EXTRAIT DU DOCUMENT:
= = = = =
Or cet exil hors du présent est une manière de l’appauvrir constamment : c’est une manière de perdre le temps que pourtant nous vivons, c’est-à-dire une manière de vivre à sa surface, de mal le vivre et de remettre sans cesse à plus tard la vie « enfin pleinement vécue » (pour parler comme Proust). D’où la conclusion de Pascal :
« Ainsi nous ne vivons jamais, mais nous espérons de vivre ; et, nous disposant toujours à être heureux, il est inévitable que nous ne le soyons jamais. »
Il y a donc là une façon de perdre le temps qui est globalement commune à tout le genre humain, mais contre laquelle on peut néanmoins essayer de lutter, comme Pascal nous y invite, en nous immergeant dans le présent afin de cueillir la substance et la richesse de chaque jour, aussi modeste et insensible soient-elles : carpe diem, écrit le poète Horace.
4) Mais, selon Proust, le problème du temps perdu ne se réduit pas à un simple manque d’attention au présent : selon lui, en effet, même pour celui qui est pleinement attentif et qui sait se tenir au temps présent, le temps est pourtant nécessairement toujours perdu, c’est-à-dire insuffisamment vécu.
En effet, même si l’on est attentif, même si l’on veille à cueillir le jour, on manque toujours de recul vis-à-vis du présent ; on a, en quelque sorte, le nez collé dessus, et l’on ne peut donc saisir, dans l’instant vécu toujours si immédiat et fugitif, que l’apparence des choses et non leur essence ou leur beauté intime. C’est pourquoi, selon Proust, la réalité immédiate est si souvent décevante : elle est rarement aussi riche et nourrissante qu’on le voudrait, car on sent que quelque chose d’elle, fatalement, nous échappe.
= = = = =
TÂCHES À FAIRE:
(1) D'après l'extrait sur le temps perdu, quel poète a écrit « carpe diem » ?
(2) Reproduisez le passage de l'extrait sur le temps perdu qui commence par « 4) Mais, selon » et se poursuit jusqu'à « c’est-à-dire insuffisamment vécu. ».

DONNÉES BRUTES:
= = = = =
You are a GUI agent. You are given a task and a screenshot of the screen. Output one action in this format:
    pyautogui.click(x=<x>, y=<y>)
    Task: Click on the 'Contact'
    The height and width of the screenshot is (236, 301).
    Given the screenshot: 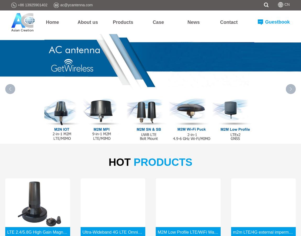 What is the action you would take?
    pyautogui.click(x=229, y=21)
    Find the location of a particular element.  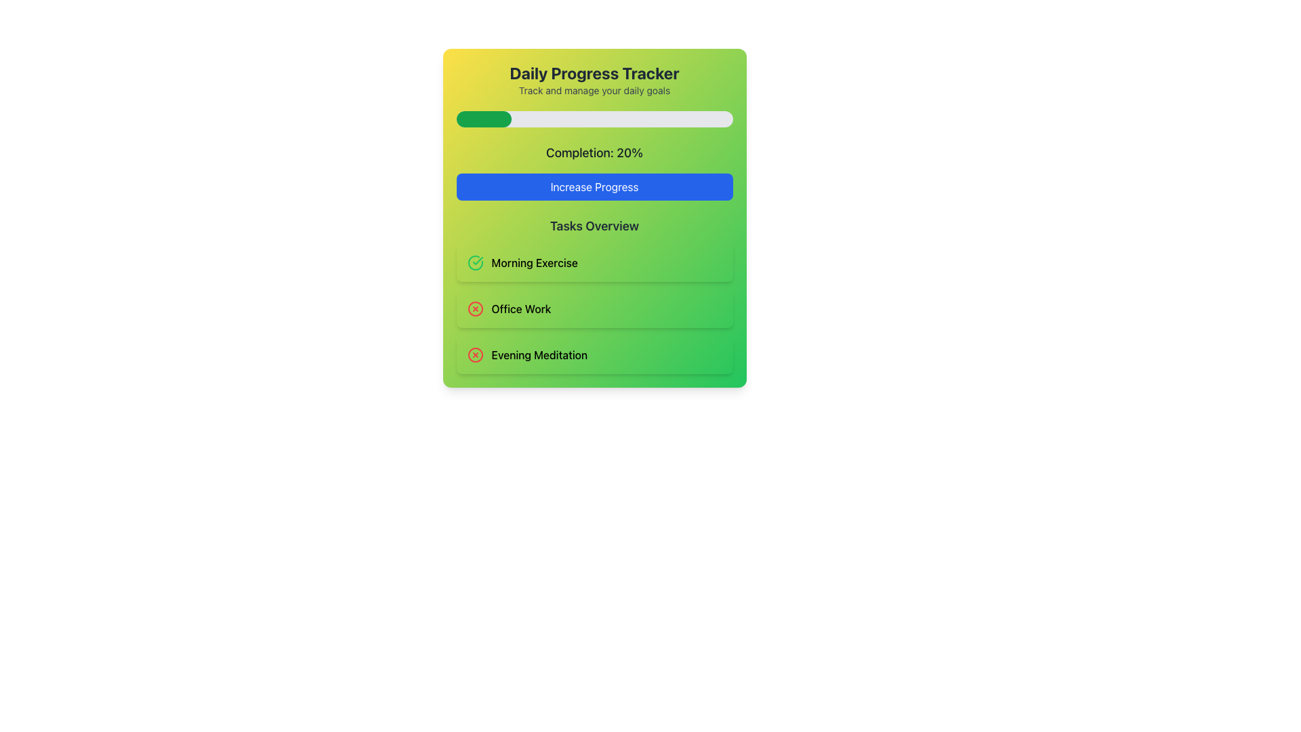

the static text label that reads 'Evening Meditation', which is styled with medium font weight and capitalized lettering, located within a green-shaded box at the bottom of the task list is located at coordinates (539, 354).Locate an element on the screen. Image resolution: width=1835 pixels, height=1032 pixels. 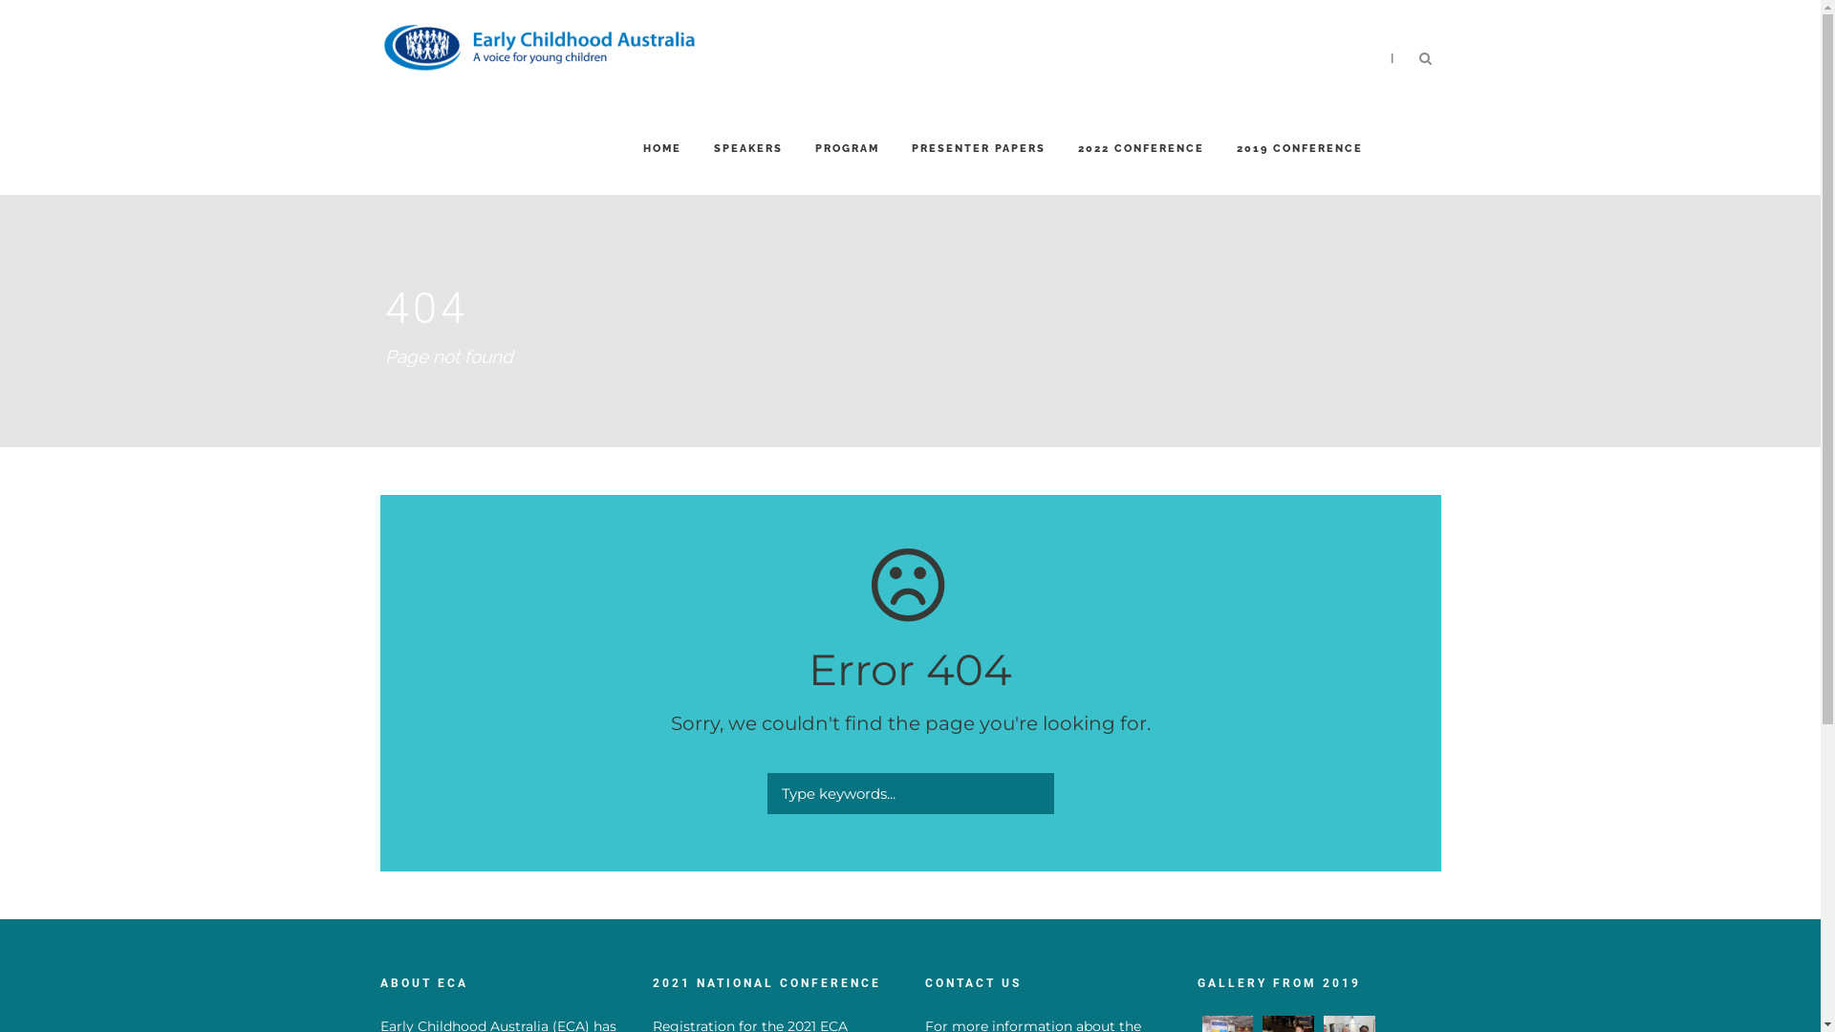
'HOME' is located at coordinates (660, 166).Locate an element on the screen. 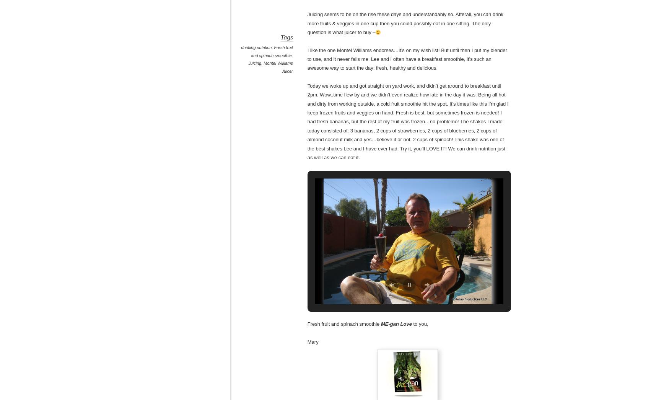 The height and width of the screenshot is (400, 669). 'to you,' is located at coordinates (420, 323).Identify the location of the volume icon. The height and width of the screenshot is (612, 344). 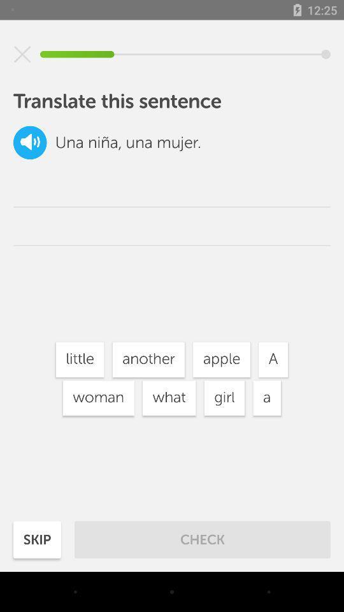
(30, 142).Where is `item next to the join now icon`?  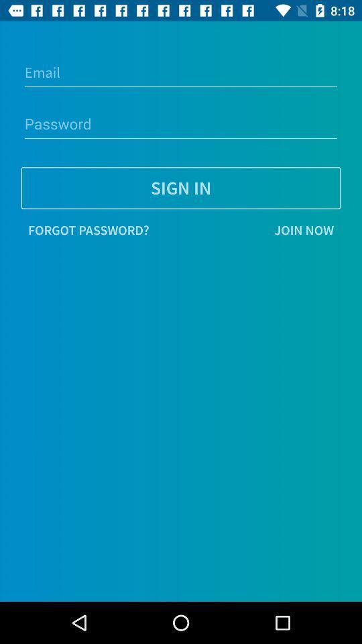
= = = = =
RÉPONSES AUX TÂCHES:
(1) Horace.

(2)
4) Mais, selon Proust, le problème du temps perdu ne se réduit pas à un simple manque d’attention au présent : selon lui, en effet, même pour celui qui est pleinement attentif et qui sait se tenir au temps présent, le temps est pourtant nécessairement toujours perdu, c’est-à-dire insuffisamment vécu.